Well, (practically) every email I send is wrapped in a GPG signature. So
it is part checksum, and part a small verification that I'm the one
sending the changeset.

> 
>>>> I suppose one thing that signing the changeset would provide would be
>>>> evidence that the changeset itself is not maliciously written (as with
>>>> ActiveX browser plugins).  But changesets aren't supposed to be
>>>> dangerous anyway - it's not like they're an executable format - so
>>>> that's a very limited advantage.
>>> It also makes it easier if you wanted to do the darcs thing of
>>> writing a line in your .procmailrc to automatically apply changesets
>>> that are sent to a particular email address.
> 
> So this is where I say "sign the message, not just the changeset".  Just
> because I signed a changeset, doesn't mean I think *you* should merge it
> into *that* branch.  This is something I think PQM really gets right.

Except right now you can only tell the pqm to 'merge this branch', so if
you add extra commits (or uncommit) before it gets there, the message is
incorrect. :)
So if someone had access to your public branch location, they could
sneak in some extra commits when they notice you make a pqm request.
But that is something we need to fix with the pqm. (Part of the desired
fixes to the pqm and pqm-submit that I started were to submit the
testament sha signatures and revision id of the requested merge)

> 
>>> It also handles the case where I have merged Aaron, but he didn't sign
>>> any of his changes.
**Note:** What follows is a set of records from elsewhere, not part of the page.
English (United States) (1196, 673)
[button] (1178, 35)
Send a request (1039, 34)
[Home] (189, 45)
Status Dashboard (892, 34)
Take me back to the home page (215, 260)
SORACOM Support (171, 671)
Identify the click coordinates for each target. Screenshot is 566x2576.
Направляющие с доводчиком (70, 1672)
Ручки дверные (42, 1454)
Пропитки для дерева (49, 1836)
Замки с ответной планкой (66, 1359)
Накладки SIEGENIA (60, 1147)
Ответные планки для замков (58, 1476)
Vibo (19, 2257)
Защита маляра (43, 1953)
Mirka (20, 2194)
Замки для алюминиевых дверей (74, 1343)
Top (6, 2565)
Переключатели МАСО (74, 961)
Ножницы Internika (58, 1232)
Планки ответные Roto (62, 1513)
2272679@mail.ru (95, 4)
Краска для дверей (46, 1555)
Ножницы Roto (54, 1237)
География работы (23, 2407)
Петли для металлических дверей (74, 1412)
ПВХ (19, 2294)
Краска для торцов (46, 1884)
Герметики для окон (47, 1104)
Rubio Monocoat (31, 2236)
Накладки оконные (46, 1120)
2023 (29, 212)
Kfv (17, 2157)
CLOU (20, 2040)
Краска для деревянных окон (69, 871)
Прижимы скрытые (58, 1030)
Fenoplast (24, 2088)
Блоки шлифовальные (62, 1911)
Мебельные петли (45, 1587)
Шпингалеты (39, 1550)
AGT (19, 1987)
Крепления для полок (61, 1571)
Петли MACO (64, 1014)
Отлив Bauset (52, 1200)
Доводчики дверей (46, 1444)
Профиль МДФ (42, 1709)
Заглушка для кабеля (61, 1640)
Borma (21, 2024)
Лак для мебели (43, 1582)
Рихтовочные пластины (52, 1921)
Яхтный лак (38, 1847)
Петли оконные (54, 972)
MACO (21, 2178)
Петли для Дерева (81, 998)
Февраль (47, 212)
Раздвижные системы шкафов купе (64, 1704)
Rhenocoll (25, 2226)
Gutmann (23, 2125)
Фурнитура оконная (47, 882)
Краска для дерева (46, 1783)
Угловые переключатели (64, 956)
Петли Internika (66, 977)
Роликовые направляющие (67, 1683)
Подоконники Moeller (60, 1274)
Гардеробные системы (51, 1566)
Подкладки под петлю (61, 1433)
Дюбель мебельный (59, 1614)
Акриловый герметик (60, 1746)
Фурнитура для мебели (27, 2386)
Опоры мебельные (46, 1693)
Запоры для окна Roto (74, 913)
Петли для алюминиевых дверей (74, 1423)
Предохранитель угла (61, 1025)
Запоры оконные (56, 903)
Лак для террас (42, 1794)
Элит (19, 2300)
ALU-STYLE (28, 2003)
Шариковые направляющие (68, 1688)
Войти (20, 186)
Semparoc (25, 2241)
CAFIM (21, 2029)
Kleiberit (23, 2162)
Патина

I don't want to sign each one individually, but
>>> because they are part of history, they need to be included in the changeset.
> 
> But what are you asserting about my revisions?  That they're authentic?
>  How can you be sure?  You know that *your* revisions are authentic, and
> that you trust them, and you're asking someone to merge *your*
> revisions, not mine.

I am asserting that I want the PQM to grab the revisions that I have. I
can't guarantee that they are from Aaron, or that they are perfect, but
I can tell the pqm that they are what I have.

> 
>>> The biggest thing in my mind is that you can do one pass over everything
>>> and just make sure that the text you are about to parse was sent by
>>> somebody who has access to keys that you trust.
> 
> Unless you require the message to be signed, you don't have that
> guarantee.  Having the changeset be signed means that it was *created*
> by someone who has access to keys that you trust, not that they *sent*
> the message or that they think it's a good idea for you to apply it.
> 
> Aaron

I do see your point. And I'm not arguing that
'ChangesetSerializer.write()' should be doing the signing. I think that
'send-changeset' should be the one doing the signing.
Changesets aren't inherently signed, it should done at a higher level.
And like you mention, possibly along with a message saying what should
be done with the changeset (like by pqm-submit).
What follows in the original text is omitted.